Kim has a Ph.D. in Time Series Data Mining, a Master’s degree in Electrical Engineering, an M.B.A in Operations Research, Financial Engineering. For the past sixteen years, Kim has worked as a data scientist at Teradata and Sysomos.
DMN spoke with Kim to about the evolution of data science, current trends and insights and future of the industry.
If you can, for those who do not know, please explain exactly what a data scientist does?
Data science is the intersection of three fields: 1. Business (domain) analyst, 2) Machine Learning (ML) expert, and 3) Scalable Technology. Traditionally, the ML Research Analyst role combines the first two. Given a business requirement, one gets sample data from a data base and then applies a ML algorithm; test and deploy the model into an operational system. Rinse and repeat.
This ML analysis is now confusingly also called data science due to the trendiness of the new title. However, there is a difference and it has to do with the third point: “scalable technology.”
With the massive volumes and velocity of data today, there is a need to run these ML algorithms on “big data” to meet the (near) real-time needs of business processes. By using parallel and distributed technologies [essentially, technologies which can run many processes simultaneously] such as Hadoop, Spark and/or deep learning neural nets on GPU, and other massively parallel processing platforms, data scientists are using hardware acceleration to meet these critical time requirements.
This is what is meant by “scalable technology” and what in my mind, separates a true data scientist from traditional machine learning analysts. This seems like a nuanced difference. However, the real distinction between data science and ML analyst is: leveraging scalable technology against “big data” in order to meet time critical business requirements.
How has the position changed from when you began?
As I discussed above, there was only a ML analyst role when I first started. With big data, and the advent of Hadoop/Spark/GPU on commodity servers, there is now a platform to facilitate massive parallel processing to meet business critical needs. This has been the biggest change in the data science world over the past 12-15 years.
What are the main focuses for you right now?

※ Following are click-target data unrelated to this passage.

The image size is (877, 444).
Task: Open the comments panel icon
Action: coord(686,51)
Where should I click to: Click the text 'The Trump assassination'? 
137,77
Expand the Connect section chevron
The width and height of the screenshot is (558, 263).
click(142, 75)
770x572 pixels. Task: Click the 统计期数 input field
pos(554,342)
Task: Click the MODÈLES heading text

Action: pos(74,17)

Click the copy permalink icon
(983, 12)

We are focused on deep learning in two specific areas as it relates to social media: Image recognition (computer vision for object recognition) and natural language processing (NLP) tasks such as sentiment and topic recognition.

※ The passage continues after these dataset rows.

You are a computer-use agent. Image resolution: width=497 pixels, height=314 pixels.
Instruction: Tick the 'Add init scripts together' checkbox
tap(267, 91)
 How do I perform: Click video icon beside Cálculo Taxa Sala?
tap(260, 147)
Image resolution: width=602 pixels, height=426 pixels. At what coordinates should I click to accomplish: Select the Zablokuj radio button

What trends and insights can you extrapolate from the recent collection of data?
People every day are becoming more and more reliant on near-real-time data science, whether it’s Google traffic maps, Android/Apple cloud photo uploading/sharing, Uber, AirBnB, Netflix recommendations, Twitter/FB/Instagram social advertisements, Cyber Monday shopping, credit card fraud detection, Fitbit/Apple watch health monitoring etc. People are enjoying a better quality life from the insights and actions driven by data science. I believe this will continue to be more relevant and prevalent in our modern world.

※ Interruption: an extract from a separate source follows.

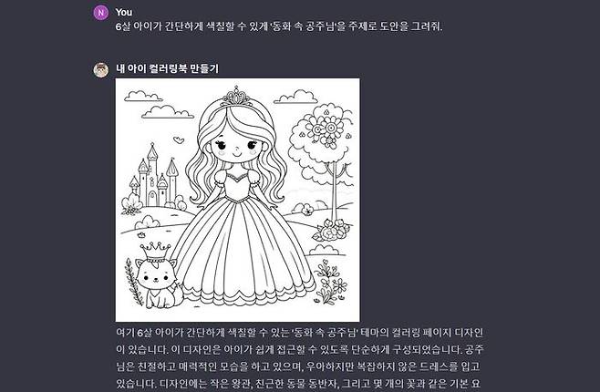600x392 pixels.
Task: Click the castle in the coloring page
Action: pyautogui.click(x=155, y=175)
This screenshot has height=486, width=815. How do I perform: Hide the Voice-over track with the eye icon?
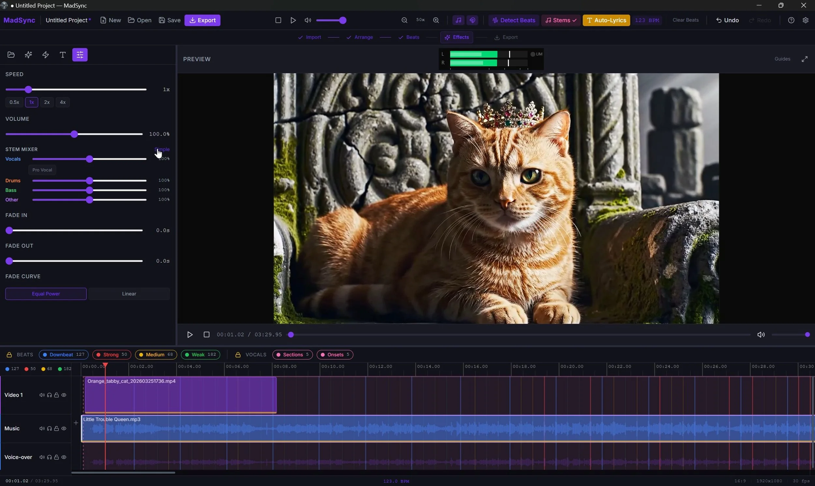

What do you think the trends and insights tell us about ourselves?
I think that all of these enabling technologies have turned us into an immediate gratification society. We don’t want to waste our time on the mundane or routine tasks that machines can help with based on the data science of crowdsourcing. We want to be more efficient with our time in order to spend more quality time on things we value, such as family and friends. We get what we want with minimal planning effort.
How do you anticipate the field will change with new technologies?
We are going to see more and more personalized, targeted recommendations. For instance in retail, currently we are targeted during certain shopping seasons like Christmas and Back to School with crowd-sourced recommendations: “like others who bought that, you might also want this”.
But imagine that the retailer has your purchase history and found that four years ago you bought a baby item, then in the same week last year, you bought clothing for a four year old girl. Then this year, they can recommend gifts for a five year old girl. In the extreme, ad targeting becomes a one-to-one conversation between the retailer that meets your needs at the right time.
What do you predict the data scientist of the future will examine?
The Internet of Things (IoT) is going to expand the scope of data science even further. We already have some home and health monitoring devices, but let’s consider the self-driving cars as it incorporates many future aspects of IoT data science, from computer vision to voice and language understanding, to recommending best course of action in real-time environments.
According to all analysis, if we only had self-driving cars in the future, there would be no traffic jams and more importantly, no traffic accidents. Self-driving cars would interact efficiently. Lives would be saved and quality of life would be improved (how many people complain about traffic jams at work?).
The only problem then is that on the journey to a complete self-driving society, the machines would have to interact and account for human drivers. This is in fact a harder problem than interaction with other computer programs. Computer vision and decision making would have to be processed in fractions of seconds to ensure that the brakes are applied when an accident appears imminent.
In the future, I see data scientists becoming even more relevant and important in our everyday lives, improving the quality and efficiency of our lives.